We want to elevate and scale small group socialisation and deliberation: While current systems have their advantages, we believe that a key component of a well functioning democracy lies in the more intimate, social interactions between humans. Our vision is for a platform built around these small group interactions, that produces democratic insights that have been “pre-processed” by the crucible of social interaction, and co-validated by other small groups. By using AI to prompt, process, moderate and link these interactions we can produce these democratic insights at scale. As AI improves, so will the platform.
Make the process as accessible as possible: While tech offers opportunities for scaling democratic processes, it also adds an extra hurdle for many people that are already struggling with all the required technological solutions in current societies. As Gilman states in her essay on Democratizing AI, many platform designers fall in the trap of designing solutions with users such as themselves in mind (Gilman, 2023). By designing a process where ordinary conversation is participation, we hope to minimise this technological barrier.
We are against simulated deliberation: As we worked, our motivations were sharpened. Alternative modalities emphasise the content of the discussion, and this may be necessary for some tasks. We firmly believe, however, that the people deliberating and their complexity, nuance and inconsistency are just as necessary to the end goal of a healthy democratic process.
Conclusions
Our prototype can deliver immediate value: Our primary objective was to question and demonstrate the potential of Large Language Models (LLMs) as pathway for scaling promising democratic processes like in-person citizens assemblies. Current institutions, although designed to address complex societal problems, are struggling with a decline in public trust and struggling to keep up with the speed and magnitude of contemporary issues and technology development. We believe people have a desire to come together and discuss these issues and that intuitions may benefit from more widespread and higher bandwidth forms of engagement.
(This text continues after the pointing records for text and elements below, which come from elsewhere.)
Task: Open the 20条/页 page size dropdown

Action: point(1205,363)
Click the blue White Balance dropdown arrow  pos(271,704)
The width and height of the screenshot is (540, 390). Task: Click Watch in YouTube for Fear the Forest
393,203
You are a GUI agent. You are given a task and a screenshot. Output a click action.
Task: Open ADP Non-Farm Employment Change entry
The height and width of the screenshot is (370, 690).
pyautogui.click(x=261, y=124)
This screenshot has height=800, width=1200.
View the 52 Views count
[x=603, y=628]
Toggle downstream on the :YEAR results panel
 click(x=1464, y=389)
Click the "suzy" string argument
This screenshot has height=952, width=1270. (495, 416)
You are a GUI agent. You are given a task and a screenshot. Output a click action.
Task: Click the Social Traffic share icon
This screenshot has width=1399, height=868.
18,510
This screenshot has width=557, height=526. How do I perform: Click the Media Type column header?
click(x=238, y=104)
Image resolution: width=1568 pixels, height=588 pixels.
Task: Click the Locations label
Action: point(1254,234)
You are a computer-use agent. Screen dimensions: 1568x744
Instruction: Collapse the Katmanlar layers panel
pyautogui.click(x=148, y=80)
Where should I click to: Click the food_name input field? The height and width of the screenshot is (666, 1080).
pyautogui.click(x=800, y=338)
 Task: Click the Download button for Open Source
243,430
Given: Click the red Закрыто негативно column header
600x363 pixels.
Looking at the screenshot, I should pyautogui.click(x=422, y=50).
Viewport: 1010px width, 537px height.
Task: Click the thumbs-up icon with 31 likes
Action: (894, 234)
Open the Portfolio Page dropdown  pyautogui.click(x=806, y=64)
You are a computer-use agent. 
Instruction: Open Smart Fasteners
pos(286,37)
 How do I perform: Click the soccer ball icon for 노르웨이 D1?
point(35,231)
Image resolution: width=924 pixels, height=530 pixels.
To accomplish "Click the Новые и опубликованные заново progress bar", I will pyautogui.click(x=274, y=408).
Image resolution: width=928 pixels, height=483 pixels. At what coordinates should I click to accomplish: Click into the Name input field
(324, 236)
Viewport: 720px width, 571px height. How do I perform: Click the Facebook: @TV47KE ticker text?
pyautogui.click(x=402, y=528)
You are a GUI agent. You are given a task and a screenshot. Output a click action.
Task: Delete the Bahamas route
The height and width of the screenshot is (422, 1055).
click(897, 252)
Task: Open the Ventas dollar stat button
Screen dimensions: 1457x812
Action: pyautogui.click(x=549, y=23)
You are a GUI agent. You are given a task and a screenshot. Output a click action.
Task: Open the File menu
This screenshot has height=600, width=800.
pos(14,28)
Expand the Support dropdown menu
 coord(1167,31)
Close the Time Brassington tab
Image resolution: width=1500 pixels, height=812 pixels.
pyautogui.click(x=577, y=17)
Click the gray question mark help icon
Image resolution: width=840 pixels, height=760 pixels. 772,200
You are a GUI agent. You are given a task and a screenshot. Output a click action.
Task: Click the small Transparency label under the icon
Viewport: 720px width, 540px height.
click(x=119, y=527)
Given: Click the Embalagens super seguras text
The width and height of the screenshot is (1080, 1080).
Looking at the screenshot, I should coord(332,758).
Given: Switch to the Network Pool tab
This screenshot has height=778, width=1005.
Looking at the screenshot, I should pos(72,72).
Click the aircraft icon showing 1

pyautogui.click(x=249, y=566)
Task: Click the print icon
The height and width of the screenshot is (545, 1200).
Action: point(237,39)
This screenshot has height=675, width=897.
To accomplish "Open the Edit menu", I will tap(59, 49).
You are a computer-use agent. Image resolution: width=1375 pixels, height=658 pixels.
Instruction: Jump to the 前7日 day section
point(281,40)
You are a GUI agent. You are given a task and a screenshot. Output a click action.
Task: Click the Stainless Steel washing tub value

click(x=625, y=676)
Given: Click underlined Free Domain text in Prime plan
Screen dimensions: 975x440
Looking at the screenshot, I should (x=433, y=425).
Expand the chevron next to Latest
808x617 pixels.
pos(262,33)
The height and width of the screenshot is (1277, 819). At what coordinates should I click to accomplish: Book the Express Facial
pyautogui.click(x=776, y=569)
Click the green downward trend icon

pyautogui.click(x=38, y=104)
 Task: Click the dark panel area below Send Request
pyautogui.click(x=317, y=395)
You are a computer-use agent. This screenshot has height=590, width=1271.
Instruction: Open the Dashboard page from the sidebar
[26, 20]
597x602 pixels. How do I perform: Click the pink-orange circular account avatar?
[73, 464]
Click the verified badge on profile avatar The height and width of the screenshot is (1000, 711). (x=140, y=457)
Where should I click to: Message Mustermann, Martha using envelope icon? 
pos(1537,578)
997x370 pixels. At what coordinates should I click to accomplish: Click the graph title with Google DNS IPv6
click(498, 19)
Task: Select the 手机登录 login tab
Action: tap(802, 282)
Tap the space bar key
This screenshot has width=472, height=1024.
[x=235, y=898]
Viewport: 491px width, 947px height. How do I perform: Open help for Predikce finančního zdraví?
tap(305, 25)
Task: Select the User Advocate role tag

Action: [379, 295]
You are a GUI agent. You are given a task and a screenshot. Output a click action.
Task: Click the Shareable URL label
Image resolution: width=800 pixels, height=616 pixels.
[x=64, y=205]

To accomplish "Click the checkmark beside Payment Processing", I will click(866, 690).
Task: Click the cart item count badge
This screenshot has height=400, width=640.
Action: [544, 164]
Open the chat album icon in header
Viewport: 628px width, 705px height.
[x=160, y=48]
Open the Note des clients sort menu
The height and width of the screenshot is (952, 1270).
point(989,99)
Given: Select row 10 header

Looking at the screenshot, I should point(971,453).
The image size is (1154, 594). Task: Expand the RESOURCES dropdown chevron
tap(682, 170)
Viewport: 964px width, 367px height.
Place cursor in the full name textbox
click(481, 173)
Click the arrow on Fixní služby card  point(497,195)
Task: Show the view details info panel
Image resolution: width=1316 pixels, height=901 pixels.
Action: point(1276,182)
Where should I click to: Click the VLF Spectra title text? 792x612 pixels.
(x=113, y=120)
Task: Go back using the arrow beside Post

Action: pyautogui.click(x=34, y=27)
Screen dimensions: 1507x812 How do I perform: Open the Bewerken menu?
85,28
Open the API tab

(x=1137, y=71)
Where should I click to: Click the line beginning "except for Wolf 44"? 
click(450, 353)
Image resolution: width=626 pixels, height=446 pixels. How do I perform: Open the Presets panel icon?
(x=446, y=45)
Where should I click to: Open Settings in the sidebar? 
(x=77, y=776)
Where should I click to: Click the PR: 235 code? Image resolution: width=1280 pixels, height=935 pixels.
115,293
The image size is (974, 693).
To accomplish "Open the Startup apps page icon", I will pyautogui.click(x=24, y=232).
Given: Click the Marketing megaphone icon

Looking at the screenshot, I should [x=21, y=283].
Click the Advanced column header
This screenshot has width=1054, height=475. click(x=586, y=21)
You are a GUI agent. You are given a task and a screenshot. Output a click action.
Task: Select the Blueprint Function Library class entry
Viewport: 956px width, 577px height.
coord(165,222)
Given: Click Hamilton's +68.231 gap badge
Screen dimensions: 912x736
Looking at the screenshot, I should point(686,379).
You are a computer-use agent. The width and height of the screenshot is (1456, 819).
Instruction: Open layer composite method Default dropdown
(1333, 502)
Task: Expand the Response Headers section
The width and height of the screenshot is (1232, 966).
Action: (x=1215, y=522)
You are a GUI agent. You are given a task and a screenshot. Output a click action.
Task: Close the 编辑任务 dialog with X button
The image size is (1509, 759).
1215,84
We believe our prototype can add value here.
We might need different tools for different situations: Based on our interaction with OpenAI and the other projects, it is our impression that democratic inputs to AI and AI contributions to democracy can take many different forms, should take many different forms and have to be developed in and with their local contexts. As a commentator on our initial proposal remarked “Socio-cultural specificity, not generalisability, might be a strength”.
We are committed to iteration and integration with other processes: We repeatedly realised how key iteration and multi-scale processes are for any democratic process. For this reason, we are very please that Common Ground is capable of working together with other processes (see Intended Uses and Limitations), both on and offline. Further refining the socio-political processes that provide inputs to Common Ground, as well as re-validating it’s outputs with other democratic processes such as those validated by the Collective Dialogues team will be key if we look to mature implementations.
Further development of Common Ground demands vigilance: This criticality has two parts. Firstly, we must continually question the underlying assumptions, potential pitfalls, risks, and possible unintended adverse effects of introducing AI into democratic processes. Not the least by always checking and refining LLM outputs with real people, or we risk falling into the fallacies and risks of democracy in silica.
Secondly, our process is inherently and somewhat intimately social. While this is by design, we observe that a significant portion of the population self selects out of such explicitly social interactions with strangers. These are similar issues faced by in-person citizens assemblies, where a small portion of the participants may need repeated encouragement before they share their opinions and gain confidence. While human facilitators were on call to help during the experiment, looking into active facilitation, coaching and aftercare for more sensitive participants may be crucial when deploying Common Ground.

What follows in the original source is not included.